- **WHAT NEEDS TO BE DONE**:
Leave the pictures aside and give back every entry below word for word.

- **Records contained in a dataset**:
___

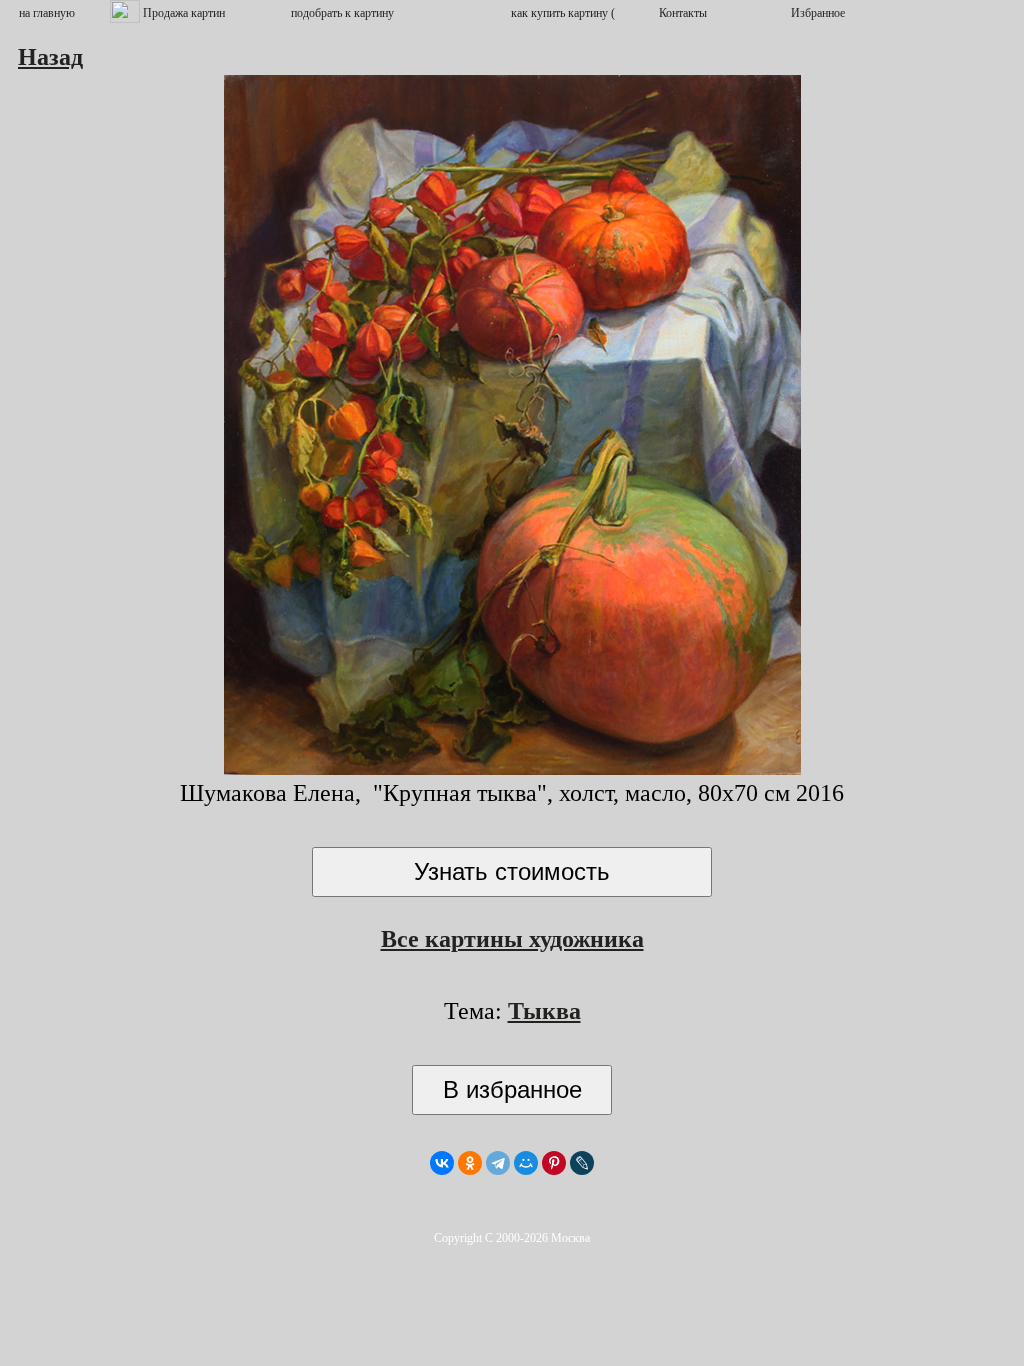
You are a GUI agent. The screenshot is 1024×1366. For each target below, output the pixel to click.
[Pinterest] (554, 1163)
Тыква (544, 1011)
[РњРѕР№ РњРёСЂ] (526, 1163)
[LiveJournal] (582, 1163)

___

- **RESPONSE TO THIS TASK**:
You are a GUI agent. The screenshot is 1024×1366. For each target below, output the pixel to click.
[Pinterest] (554, 1163)
Тыква (544, 1011)
[РњРѕР№ РњРёСЂ] (526, 1163)
[LiveJournal] (582, 1163)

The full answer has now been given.